Balisage participants will choose topics we want to discuss and discussion leaders to keep the conversation on topic. These topics may be inspired by conference presentations or may be other subjects of interest to the markup community. Topic(s) include:

  • Living with wiki markup and Asciidoc and their like -- better than nothing, or a nail in the coffin of descriptive markup?

Additional topics will be announced during Balisage.

Friday, August 5, 2022

Friday 10:00 10:30 EDT (+ Q&A 10:30 - 10:45)

The Impossible Task of Comparing CALS Tables

Robin La Fontaine & John Francis, DeltaXML

Finding out what has changed in a CALS table is remarkably complicated. Some variant of the CALS standard is often used to represent tabular data in XML, but it permits considerable flexibility in the form of headers, footers, and spans. Additional complexity arises when authors use empty columns for layout or use column or row spans specified in unusual ways, or when applications simply do not follow the standard. In practice, comparing CALS tables directly is impossible. But maybe that’s OK if all we need is a clear representation of the changes. And if we can represent them in a CALS table!

Friday 11:00 11:30 EDT (+ Q&A 11:30 - 11:45)

Multiple String Comparison in XSLT

Joel Kalvesmaki

Introducing tan:collate(), an XSLT function for comparing three or more strings. The tan:collate() function was written primarily for use with textual criticism, and therefore operates under the assumption that the input strings are descended from a common archetype, which the user wishes the output to respect (prefer) as much as possible. The function considers pairwise approaches that build the guide tree incrementally, as well as a staggered-sample approach that leverages the binary-comparison function tan:diff() to detect the ‘superskeleton’ of the strings. The tan:collate() function has been released as part of an open-source function library enabling developers to incorporate text comparison directly into XML applications.

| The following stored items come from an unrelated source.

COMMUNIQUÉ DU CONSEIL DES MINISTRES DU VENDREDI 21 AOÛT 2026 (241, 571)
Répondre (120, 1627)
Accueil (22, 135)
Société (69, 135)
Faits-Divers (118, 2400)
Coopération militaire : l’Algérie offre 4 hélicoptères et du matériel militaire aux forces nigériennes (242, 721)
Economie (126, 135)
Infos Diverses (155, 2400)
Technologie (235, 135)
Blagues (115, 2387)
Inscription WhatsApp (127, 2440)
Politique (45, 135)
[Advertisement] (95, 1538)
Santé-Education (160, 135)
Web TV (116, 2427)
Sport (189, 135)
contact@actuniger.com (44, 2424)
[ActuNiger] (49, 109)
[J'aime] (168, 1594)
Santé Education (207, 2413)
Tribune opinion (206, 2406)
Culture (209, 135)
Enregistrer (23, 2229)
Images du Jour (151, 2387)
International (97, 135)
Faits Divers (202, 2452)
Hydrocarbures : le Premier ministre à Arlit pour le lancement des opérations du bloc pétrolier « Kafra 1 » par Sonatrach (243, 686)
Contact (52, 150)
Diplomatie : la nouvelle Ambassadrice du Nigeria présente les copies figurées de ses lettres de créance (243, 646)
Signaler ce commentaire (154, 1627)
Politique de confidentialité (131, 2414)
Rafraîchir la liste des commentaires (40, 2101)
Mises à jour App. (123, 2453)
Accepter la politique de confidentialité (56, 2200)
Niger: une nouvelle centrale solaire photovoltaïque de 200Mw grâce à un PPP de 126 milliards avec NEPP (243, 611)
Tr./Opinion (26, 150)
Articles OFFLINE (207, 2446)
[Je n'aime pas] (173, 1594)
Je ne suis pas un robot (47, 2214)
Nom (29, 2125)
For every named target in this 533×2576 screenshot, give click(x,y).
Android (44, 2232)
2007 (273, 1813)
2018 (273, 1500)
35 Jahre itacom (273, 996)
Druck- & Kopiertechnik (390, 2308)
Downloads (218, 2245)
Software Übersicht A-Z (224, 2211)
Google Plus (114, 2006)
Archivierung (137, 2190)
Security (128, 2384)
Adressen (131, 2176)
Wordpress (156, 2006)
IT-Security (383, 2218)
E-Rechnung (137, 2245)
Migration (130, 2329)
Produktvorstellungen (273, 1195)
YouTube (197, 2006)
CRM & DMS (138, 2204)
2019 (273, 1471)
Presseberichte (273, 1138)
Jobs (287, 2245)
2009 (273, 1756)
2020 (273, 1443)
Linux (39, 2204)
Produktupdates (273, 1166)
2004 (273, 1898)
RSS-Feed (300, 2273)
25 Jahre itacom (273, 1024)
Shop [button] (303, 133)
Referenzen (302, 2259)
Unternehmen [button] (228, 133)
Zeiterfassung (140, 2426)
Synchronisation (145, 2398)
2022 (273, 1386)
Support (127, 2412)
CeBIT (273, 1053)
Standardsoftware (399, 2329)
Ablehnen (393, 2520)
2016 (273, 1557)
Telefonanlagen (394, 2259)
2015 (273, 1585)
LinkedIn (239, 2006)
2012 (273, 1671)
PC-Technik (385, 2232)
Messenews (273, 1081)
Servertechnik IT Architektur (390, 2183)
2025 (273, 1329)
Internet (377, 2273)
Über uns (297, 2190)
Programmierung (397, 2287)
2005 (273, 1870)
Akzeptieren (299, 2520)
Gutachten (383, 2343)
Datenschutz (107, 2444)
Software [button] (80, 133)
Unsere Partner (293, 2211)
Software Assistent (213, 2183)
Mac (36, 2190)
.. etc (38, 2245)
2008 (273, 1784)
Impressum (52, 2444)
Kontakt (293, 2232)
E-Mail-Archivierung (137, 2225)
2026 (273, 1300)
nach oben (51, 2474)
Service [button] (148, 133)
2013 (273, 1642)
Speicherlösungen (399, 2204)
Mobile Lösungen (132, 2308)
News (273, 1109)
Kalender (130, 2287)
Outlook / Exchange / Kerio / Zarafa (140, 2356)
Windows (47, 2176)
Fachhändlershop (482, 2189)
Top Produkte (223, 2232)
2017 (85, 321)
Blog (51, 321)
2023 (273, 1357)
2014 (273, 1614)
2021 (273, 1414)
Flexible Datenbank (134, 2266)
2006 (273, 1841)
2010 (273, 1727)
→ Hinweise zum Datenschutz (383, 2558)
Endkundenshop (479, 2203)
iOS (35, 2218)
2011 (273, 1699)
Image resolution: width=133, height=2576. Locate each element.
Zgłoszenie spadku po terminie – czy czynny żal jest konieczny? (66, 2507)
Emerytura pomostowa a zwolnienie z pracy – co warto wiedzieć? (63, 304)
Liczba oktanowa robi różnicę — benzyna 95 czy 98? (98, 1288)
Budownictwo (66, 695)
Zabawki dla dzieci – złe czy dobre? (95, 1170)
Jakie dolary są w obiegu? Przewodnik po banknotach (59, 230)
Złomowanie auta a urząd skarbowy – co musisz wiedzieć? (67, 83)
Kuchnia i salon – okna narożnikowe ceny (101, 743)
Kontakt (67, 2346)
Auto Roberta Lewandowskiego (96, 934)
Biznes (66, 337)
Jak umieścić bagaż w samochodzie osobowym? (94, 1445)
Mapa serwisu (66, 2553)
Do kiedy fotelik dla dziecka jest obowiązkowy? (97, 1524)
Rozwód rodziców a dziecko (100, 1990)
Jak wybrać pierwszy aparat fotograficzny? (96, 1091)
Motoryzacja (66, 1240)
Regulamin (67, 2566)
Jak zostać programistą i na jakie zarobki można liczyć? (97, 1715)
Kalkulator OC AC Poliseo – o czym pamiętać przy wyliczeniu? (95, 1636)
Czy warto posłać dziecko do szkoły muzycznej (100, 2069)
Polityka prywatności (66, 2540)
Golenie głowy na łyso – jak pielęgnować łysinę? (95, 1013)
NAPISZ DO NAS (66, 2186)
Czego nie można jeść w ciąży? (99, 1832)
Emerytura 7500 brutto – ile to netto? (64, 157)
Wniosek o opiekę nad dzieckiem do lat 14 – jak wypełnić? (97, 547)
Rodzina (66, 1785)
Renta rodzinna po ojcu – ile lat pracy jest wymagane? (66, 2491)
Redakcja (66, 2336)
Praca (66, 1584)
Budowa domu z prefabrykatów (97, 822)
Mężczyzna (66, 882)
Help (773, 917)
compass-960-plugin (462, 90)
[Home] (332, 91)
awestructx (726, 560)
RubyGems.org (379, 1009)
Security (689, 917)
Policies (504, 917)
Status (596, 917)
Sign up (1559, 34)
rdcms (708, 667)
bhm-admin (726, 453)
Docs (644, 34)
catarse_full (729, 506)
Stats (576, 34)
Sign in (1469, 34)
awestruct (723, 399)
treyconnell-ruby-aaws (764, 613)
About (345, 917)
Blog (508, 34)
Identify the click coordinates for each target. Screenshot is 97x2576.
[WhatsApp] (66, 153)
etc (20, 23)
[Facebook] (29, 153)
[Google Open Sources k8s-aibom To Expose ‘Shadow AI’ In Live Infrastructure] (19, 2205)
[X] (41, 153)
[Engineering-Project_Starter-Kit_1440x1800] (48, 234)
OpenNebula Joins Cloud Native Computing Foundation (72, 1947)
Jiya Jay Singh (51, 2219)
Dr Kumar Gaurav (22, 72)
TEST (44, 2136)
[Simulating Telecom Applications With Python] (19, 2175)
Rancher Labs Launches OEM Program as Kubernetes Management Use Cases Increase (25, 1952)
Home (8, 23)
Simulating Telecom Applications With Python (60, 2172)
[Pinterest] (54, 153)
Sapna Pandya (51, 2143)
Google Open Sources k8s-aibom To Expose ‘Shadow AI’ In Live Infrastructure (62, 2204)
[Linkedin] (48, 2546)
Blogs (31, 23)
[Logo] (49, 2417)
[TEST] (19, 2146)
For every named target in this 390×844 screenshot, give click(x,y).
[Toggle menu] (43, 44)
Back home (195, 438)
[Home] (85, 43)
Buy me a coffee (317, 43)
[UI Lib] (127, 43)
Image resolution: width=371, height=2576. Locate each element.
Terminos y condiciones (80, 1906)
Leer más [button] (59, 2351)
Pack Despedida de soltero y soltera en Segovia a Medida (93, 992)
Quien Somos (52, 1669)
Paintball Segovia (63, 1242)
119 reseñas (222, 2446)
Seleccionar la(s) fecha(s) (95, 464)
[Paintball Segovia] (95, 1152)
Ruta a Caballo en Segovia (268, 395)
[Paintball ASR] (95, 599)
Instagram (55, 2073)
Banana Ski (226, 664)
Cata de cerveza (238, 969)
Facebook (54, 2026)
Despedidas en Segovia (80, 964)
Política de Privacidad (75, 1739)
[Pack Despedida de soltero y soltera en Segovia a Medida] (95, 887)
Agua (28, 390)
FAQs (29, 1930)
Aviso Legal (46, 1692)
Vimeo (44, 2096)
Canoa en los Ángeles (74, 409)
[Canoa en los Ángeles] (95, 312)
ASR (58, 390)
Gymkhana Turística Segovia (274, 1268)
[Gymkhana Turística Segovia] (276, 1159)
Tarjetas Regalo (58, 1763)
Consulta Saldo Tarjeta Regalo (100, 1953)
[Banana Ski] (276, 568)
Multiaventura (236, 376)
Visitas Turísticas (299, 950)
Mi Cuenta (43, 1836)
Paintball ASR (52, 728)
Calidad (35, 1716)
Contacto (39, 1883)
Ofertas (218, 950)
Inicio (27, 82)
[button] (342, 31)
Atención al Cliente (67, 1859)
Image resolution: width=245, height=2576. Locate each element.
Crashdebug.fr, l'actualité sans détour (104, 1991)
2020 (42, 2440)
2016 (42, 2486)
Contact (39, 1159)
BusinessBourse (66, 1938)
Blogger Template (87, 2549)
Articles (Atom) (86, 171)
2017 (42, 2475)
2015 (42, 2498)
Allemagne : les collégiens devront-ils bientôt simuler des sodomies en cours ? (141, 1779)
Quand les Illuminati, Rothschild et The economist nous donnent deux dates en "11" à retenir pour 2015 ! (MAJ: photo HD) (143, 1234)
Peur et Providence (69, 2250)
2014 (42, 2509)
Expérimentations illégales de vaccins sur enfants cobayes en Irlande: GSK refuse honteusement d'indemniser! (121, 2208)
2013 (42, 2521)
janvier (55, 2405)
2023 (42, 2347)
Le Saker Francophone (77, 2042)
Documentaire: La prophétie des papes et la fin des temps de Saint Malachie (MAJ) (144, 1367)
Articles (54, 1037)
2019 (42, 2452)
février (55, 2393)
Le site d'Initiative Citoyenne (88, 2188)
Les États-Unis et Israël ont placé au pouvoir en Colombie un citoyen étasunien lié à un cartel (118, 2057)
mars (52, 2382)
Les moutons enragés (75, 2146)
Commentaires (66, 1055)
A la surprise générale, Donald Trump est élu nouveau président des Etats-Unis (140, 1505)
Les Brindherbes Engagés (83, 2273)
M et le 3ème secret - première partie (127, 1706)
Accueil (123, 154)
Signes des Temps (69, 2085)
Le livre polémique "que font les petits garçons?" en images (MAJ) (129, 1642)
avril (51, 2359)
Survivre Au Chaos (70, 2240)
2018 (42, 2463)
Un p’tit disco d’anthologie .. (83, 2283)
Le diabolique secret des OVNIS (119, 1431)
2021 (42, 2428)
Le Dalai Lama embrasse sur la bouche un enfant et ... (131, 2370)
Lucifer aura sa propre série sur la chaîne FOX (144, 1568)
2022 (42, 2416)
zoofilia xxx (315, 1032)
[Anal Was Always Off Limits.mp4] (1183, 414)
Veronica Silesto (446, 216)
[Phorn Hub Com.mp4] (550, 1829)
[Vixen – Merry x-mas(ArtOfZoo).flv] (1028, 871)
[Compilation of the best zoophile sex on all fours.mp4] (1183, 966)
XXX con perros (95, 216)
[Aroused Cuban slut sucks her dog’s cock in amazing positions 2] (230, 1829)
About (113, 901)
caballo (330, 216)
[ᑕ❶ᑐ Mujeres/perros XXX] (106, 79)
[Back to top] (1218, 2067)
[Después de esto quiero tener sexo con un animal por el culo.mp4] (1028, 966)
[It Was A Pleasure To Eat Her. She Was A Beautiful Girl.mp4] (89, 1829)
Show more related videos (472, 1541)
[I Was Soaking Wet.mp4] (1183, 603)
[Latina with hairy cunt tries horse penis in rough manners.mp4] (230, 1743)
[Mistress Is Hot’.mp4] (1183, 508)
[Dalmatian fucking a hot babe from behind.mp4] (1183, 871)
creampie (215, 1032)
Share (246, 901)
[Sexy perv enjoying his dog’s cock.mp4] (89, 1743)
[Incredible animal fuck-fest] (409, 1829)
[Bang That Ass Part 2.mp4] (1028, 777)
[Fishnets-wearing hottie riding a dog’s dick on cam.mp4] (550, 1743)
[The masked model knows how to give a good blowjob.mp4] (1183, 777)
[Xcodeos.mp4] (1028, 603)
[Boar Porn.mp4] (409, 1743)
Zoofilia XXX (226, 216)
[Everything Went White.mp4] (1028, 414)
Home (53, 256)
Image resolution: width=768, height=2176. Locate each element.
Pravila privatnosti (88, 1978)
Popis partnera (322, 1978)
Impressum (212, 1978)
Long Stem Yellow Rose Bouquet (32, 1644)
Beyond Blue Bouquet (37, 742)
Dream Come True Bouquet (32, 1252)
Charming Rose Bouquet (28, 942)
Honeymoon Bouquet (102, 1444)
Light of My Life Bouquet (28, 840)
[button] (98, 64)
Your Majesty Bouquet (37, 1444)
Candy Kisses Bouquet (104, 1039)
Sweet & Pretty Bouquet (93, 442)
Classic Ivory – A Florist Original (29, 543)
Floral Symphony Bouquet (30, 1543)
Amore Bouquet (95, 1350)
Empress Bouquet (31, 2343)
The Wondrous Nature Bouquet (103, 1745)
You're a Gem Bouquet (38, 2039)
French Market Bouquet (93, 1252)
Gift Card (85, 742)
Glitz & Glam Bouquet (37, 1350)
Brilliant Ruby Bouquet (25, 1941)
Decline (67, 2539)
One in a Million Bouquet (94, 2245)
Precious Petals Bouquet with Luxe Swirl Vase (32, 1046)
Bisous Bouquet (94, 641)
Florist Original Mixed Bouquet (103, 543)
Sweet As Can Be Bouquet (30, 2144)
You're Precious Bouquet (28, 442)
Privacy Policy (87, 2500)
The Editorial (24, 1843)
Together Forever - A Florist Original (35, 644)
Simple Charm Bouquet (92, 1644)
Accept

Friday 12:00 12:30 EDT (+ Q&A 12:30 - 12:45)

Excel to Excel using XML, really? (LB)

Geert Bormans, C-Moria BV

Merging several Excel documents, from different sources with different forms, into a single XML document that has to satisfy externally specified reporting requirements is a somewhat daunting prospect. You might imagine that a tool like Python (and Pandas) would be the appropriate place to start. But we were able to develop a solution using the XML stack in less time than was forecast for the Python-based solution. We use a single XProc 3.0 pipeline to merge the Excel files and produce both the required XML format and Excel files for internal use. We believe our success depended largely on the fact that the project design enabled precise, filtered, early feedback which reduced the number of iterations required to create the critical deliverable. In addition to ingesting and providing final data in the user’s preferred format (Excel) we were able to provide intermediate files, change tracking, and process documents in Excel.

Friday 13:30 14:15 EDT

Constructive Inconsistency

C. M. Sperberg-McQueen, Black Mesa Technologies

A foolish consistency, said Emerson, is the hobgoblin of little minds. But how can we know when consistency is foolish and when it is wise?

Friday 14:30 15:00 EDT

Feedback

What did you like at Balisage 2022? What could have been better? What changes would you suggest for future Balisage conferences? Tell us what you think.